Seit Jahren bemühen sich die Sebnitzer bei IHK und Politik, die Ausbildung zurückzubekommen. Oder wenigstens einen zertifizierten Lehrgang. Sie haben ein Fotobuch aufgelegt, das Blümeltechniken zeigt. Aber das allein wird nicht reichen. Ohne Ausbildung fängt heute niemand das Blümeln an – wer will schon ungelernt dastehen, wenn er den Job verliert oder umzieht?

In einem Raum neben dem Büro des Chefs lassen sie jetzt probeweise drei geflüchtete Syrerinnen Laub stielen. Zwei Stunden täglich kleben sie Blätter auf Drahtstücke, erst mal bis Ende November, nicht vor Publikum und auch nicht vor der Presse. Weil sie „die Kleidung entsprechend haben und bei Besuchern eventuell Anstoß erregen könnten“, heißt es.
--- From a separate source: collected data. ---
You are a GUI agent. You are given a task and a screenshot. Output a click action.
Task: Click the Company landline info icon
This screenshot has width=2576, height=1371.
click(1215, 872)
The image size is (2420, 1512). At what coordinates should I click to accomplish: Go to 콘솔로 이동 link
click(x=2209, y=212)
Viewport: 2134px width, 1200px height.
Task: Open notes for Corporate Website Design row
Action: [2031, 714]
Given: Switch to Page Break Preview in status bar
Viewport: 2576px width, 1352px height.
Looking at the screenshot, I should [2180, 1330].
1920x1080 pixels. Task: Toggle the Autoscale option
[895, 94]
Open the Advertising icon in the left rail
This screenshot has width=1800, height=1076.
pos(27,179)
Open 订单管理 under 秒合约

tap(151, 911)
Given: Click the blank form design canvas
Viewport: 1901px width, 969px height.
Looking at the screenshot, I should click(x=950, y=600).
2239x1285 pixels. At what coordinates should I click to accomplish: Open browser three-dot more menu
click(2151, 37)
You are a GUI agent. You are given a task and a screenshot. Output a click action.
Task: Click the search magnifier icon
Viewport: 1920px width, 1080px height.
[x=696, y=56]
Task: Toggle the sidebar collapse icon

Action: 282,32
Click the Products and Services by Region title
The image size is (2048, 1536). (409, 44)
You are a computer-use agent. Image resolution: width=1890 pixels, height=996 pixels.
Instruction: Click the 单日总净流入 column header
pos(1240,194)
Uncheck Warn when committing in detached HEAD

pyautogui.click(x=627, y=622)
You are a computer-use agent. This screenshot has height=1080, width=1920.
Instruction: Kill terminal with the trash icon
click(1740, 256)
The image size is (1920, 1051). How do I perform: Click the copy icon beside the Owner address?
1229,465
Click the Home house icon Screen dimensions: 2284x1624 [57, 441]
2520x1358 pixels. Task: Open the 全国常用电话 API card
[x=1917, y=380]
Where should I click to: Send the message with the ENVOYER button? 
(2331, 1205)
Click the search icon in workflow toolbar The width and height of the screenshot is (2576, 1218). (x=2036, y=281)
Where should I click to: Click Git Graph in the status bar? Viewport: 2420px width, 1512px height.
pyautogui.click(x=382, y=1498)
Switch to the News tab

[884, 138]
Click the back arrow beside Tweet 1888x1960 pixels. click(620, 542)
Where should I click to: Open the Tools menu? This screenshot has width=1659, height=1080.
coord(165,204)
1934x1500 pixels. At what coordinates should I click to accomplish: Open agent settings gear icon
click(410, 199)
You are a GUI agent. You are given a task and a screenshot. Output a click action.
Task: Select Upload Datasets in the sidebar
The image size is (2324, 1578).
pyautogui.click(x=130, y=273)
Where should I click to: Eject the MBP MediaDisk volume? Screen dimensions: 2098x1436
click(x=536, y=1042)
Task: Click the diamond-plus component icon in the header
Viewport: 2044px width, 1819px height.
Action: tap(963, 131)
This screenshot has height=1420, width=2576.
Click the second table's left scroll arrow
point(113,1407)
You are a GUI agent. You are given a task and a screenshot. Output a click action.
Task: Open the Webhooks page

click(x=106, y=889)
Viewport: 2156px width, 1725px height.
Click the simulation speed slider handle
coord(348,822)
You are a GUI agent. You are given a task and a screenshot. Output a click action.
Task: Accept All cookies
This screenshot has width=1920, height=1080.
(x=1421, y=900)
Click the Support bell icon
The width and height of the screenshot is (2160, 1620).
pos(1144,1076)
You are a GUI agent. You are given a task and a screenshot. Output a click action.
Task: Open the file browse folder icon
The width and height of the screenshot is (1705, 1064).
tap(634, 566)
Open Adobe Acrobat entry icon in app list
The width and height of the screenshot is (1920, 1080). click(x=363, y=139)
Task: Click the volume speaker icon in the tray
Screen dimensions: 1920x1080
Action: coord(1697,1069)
Man fürchtet Ressentiments, „wenn man deutsche Mädels nicht anlernen darf, und dann kommen Fremde und machen das“. Ein bisschen Deutsch könnten sie aber schon, erzählt Brigitte Zimmermann, „und das Laubstielen klappt.“

Wenn sie sich gut machen, so die Hoffnung, liefern sie vielleicht später mal das Argument, um die Ausbildung wieder einzuführen.